L'altra metà dichiara “di non fruire appieno dell'offerta della propria città, sia per scarsa conoscenza che per disinteresse”, proprio come ci è parso tra alcuni “Z” luganesi. La metà dei ventenni sentirebbe distante il concetto di famiglia (perciò sono single incalliti) e delle istituzioni (perciò non votano). Rispetto ai “millennials” più riservati, gli “Z” adorano condividere su internet e sui social media come Instagram, Facebook e WhatsApp. Si confermano grandi utenti di Spotify e Youtube per la musica, di Netflix per i film, aziende statunitensi che da tempo hanno trovato in loro la gallina dalle uova d'oro. Snobbano la tv tradizionale e reputano il cinema spesso troppo caro: per questi due media non si prospetta nulla di buono in futuro.

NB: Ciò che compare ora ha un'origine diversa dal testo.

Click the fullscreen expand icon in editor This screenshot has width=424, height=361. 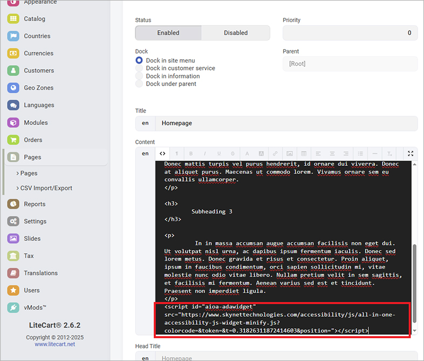click(411, 154)
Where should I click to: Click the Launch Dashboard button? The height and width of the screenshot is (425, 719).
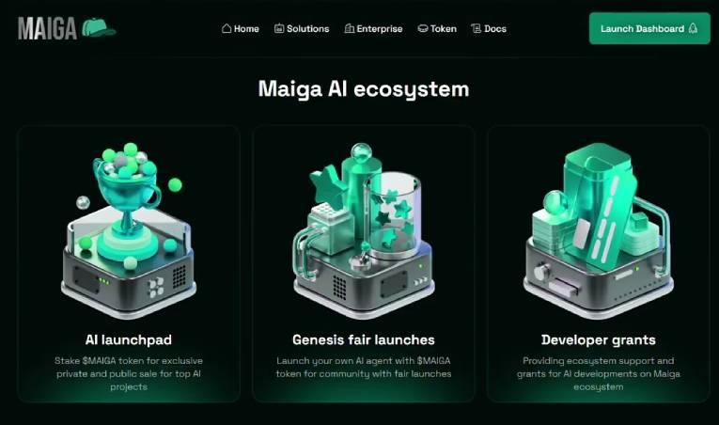click(x=649, y=28)
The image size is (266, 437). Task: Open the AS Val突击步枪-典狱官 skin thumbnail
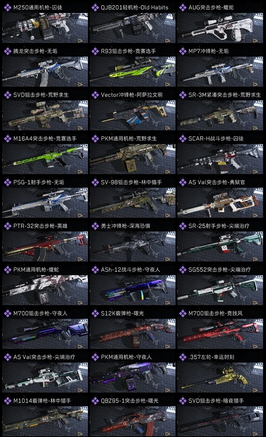click(220, 203)
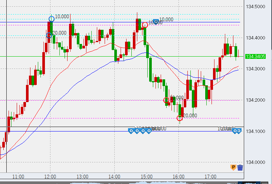Click the 134.5000 price axis label
The width and height of the screenshot is (272, 184).
[x=256, y=6]
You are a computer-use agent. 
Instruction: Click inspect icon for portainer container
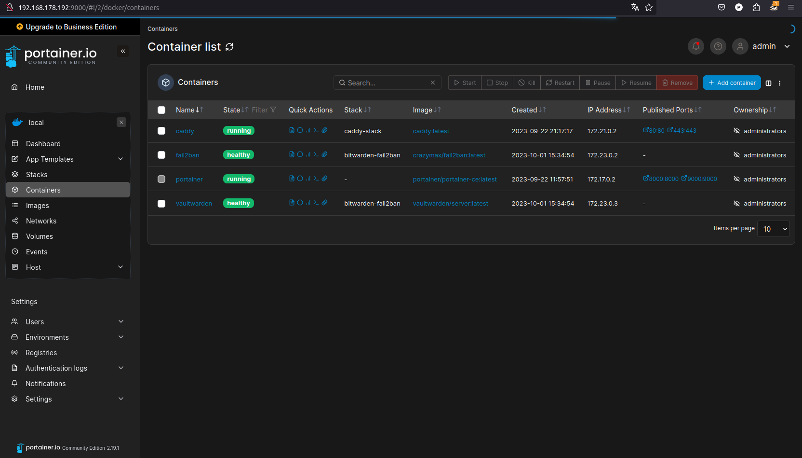click(x=300, y=179)
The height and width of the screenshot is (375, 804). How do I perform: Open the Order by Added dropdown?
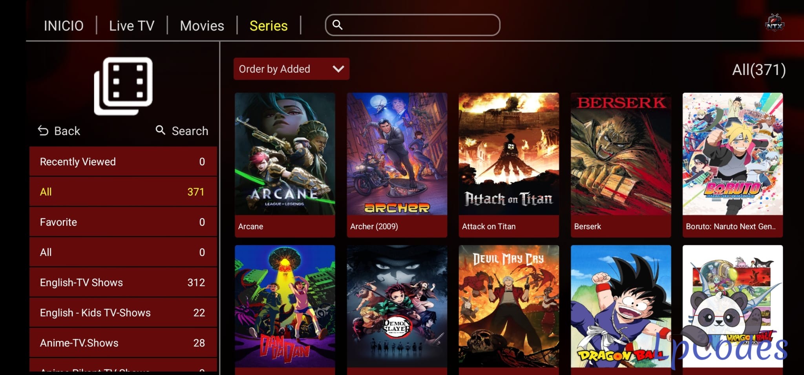[x=291, y=69]
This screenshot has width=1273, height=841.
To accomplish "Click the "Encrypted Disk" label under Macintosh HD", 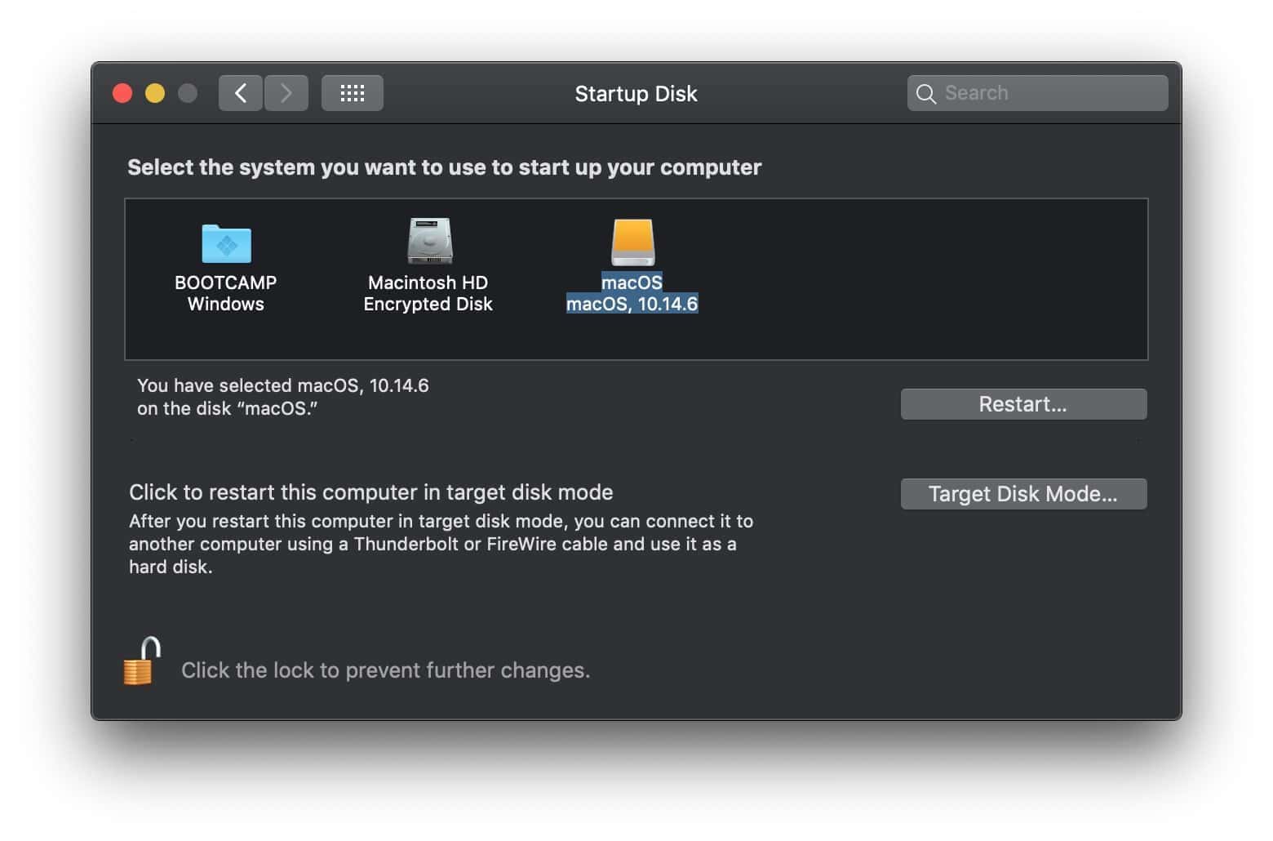I will click(x=428, y=304).
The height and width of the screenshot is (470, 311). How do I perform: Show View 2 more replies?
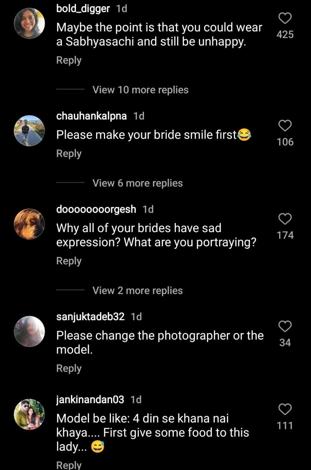[137, 291]
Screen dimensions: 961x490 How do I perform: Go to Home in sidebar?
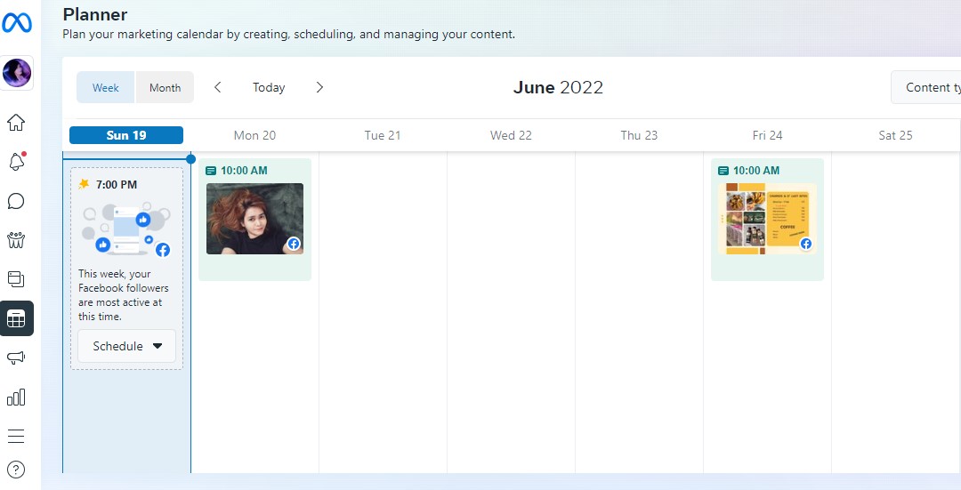tap(16, 123)
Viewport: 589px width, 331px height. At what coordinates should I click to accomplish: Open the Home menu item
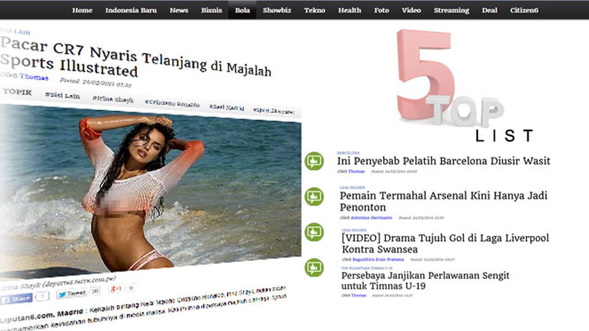click(x=82, y=10)
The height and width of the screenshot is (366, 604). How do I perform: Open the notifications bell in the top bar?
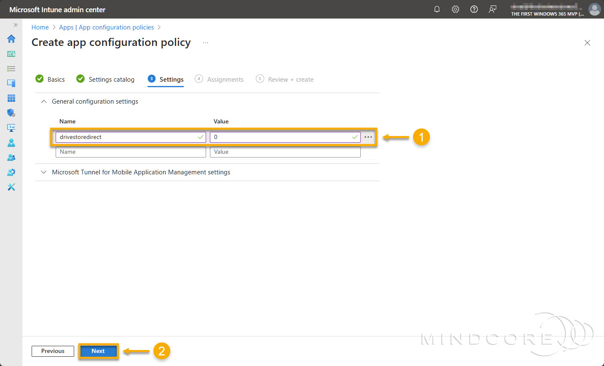tap(437, 9)
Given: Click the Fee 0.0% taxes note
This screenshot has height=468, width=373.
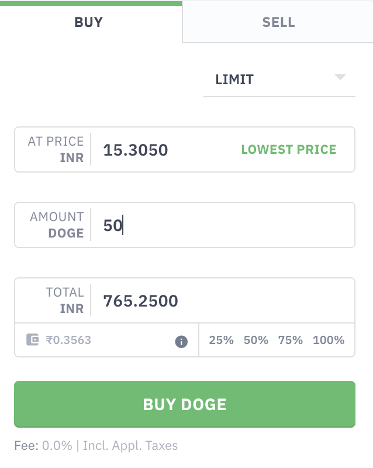Looking at the screenshot, I should coord(96,446).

Nuovi lavoratori, aziende vecchie
Due sociologi francesi, Daniel Ollivier et Catherine Tanguy, ci spiegano la visione professionale degli “Z”. Il lavoro, come per i “millennials”, non è al centro della loro vita: “è il piacere e la voglia che guidano il loro percorso, non il dovere e l'obbedienza a una norma sociale” affermano Ollivier e Tanguy. I ventenni, se competenti, sarebbero dunque delle meteore per le imprese: se non amano quel che fanno, si annoiano e non sono gratificati, tanti saluti e via! Se così è, fanno un po' sorridere le autorità politiche quando affermano di voler invertire la tendenza tra gli apprendisti, e cioè che in Ticino solo un terzo rimane in azienda.

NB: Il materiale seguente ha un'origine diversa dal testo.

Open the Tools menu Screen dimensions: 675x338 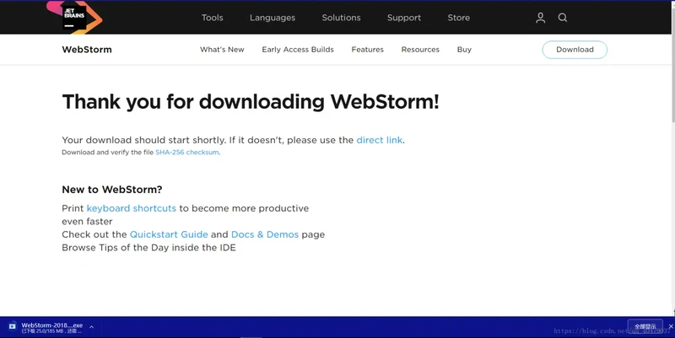[x=213, y=18]
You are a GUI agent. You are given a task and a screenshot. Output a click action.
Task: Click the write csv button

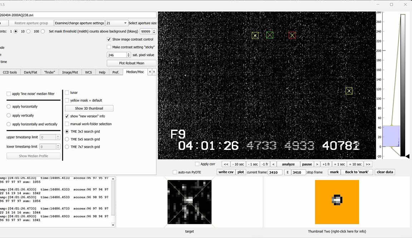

Non si possono modificare certe scelte generazionali, ma è il mondo del lavoro che dovrebbe adattarsi: succede? Mah! Secondo altri studi, per gli “Z” l'azienda è infatti “dura, complicata, difficile da vivere nel quotidiano, chiusa all'innovazione e al cambiamento”, leggiamo. I ventenni di oggi, spiegano ancora i sociologi francesi, in azienda non trovano i valori in cui credono e cioè “rispetto, agilità, cooperazione, trasparenza”, ma piuttosto “concorrenza, performance, continuità e perseveranza”. Insomma, se l'economia vuole continuare a crescere e a innovare, forse è il caso che cominci ad ascoltare la “generazione Z”.

Sette possibili "scenari Z"

Tra problemi attuali e altri possibili, ecco cosa distingue le generazioni precedenti dai ventenni di oggi, secondo l'esperto statunitense Tim Elmore.

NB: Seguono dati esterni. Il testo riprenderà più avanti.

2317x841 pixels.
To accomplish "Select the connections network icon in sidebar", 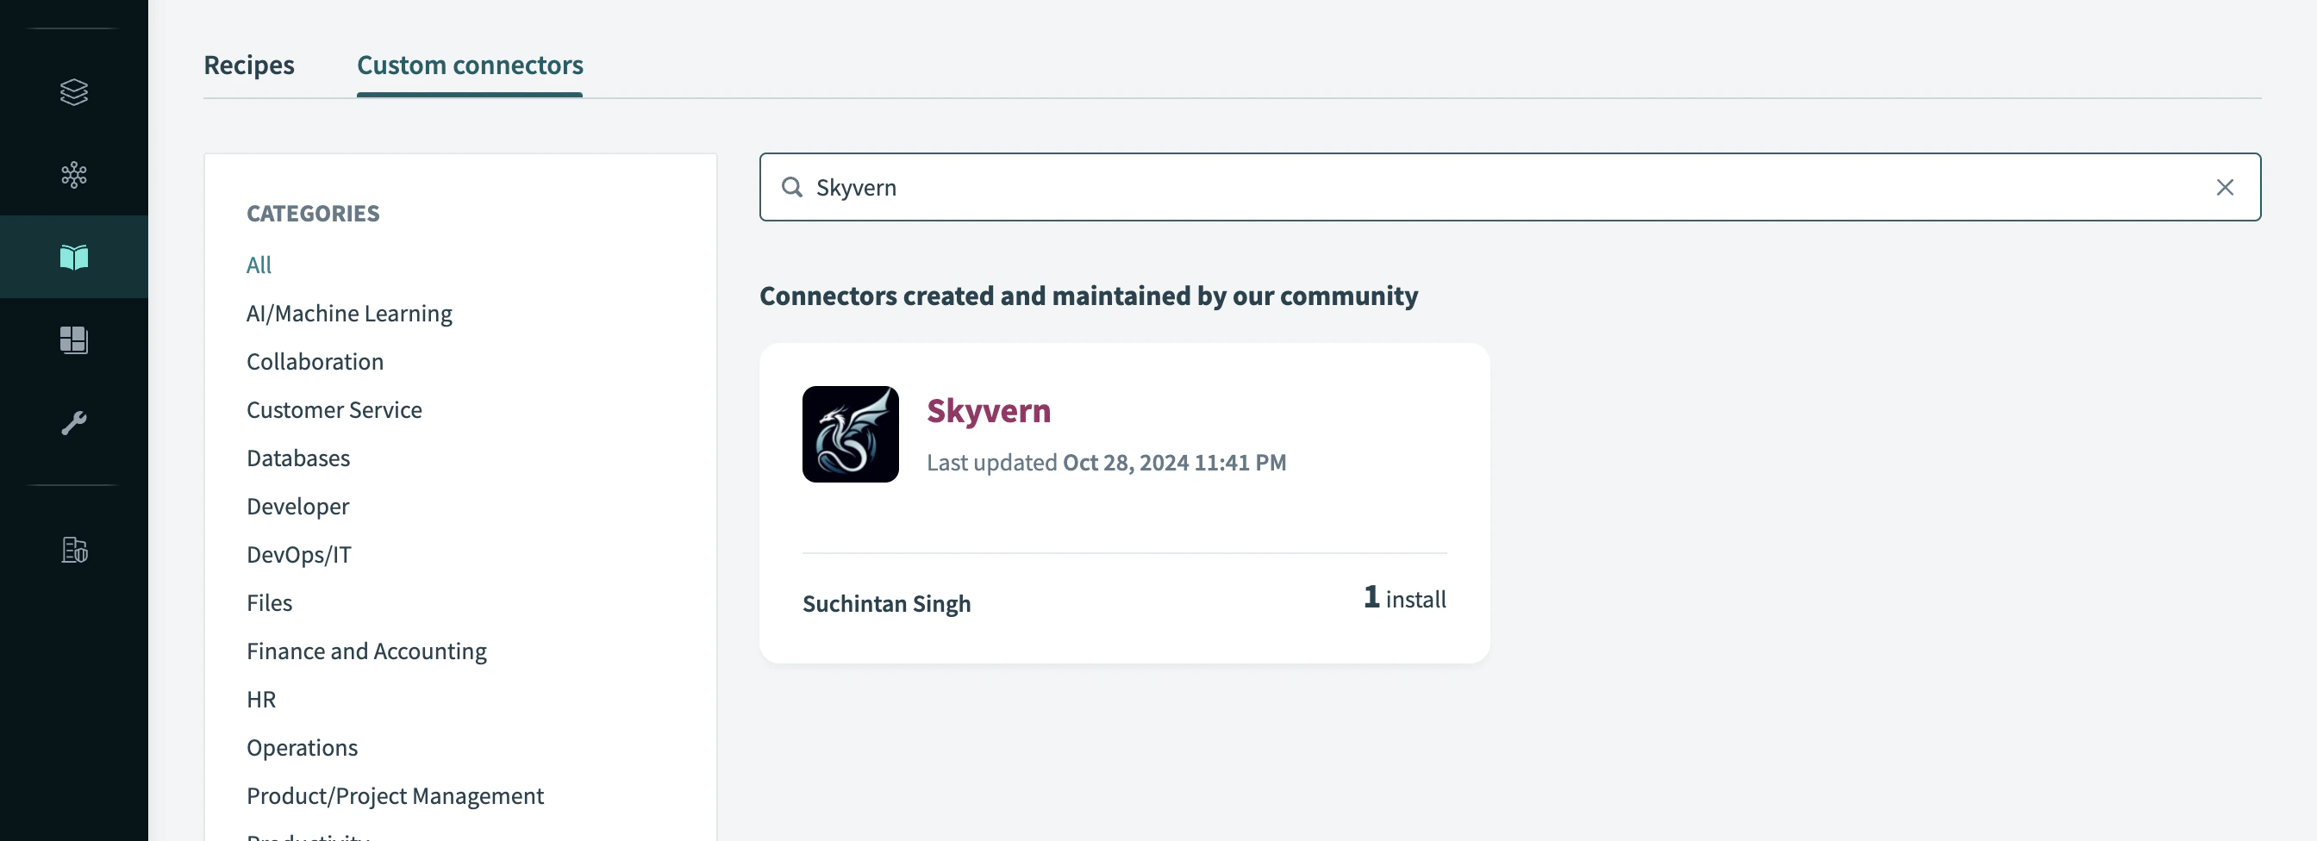I will tap(73, 174).
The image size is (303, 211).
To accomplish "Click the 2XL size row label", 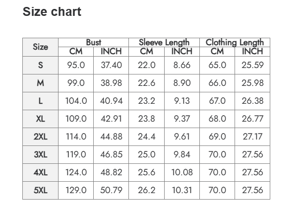I will tap(40, 137).
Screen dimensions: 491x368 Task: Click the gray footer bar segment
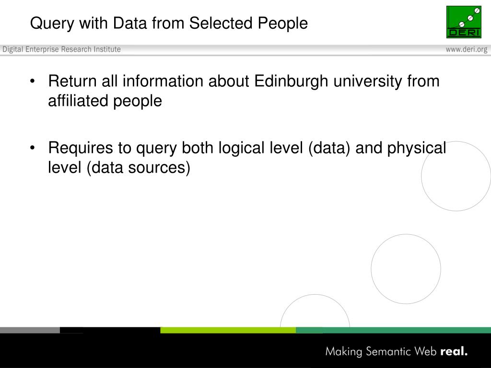pyautogui.click(x=30, y=330)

1. Più risparmi. Mentre i “millennials” spendono, “il 57% della generazione “Z” preferisce risparmiare” dice Elmore. Non è un buon segnale futuro per l'economia reale.

2. Più online. Non passano ore nei supermercati ma “scelgono gli acquisti su internet per quasi tutte le loro necessità” afferma. La moria di negozi in città forse non finirà.

3. Più incertezza. I ventenni “sono cresciuti in tempi di recessione, terrorismo, violenza, volatilità e complessità” dice Elmore. L'incertezza crea ansie, ma anche ingenio.

4. Più privacy. Gli “Z” “non vogliono essere geo-localizzati e scelgono Snapchat, Secret o Whisper per comunicare”. Va bene, purché si parlino anche a quattrocchi.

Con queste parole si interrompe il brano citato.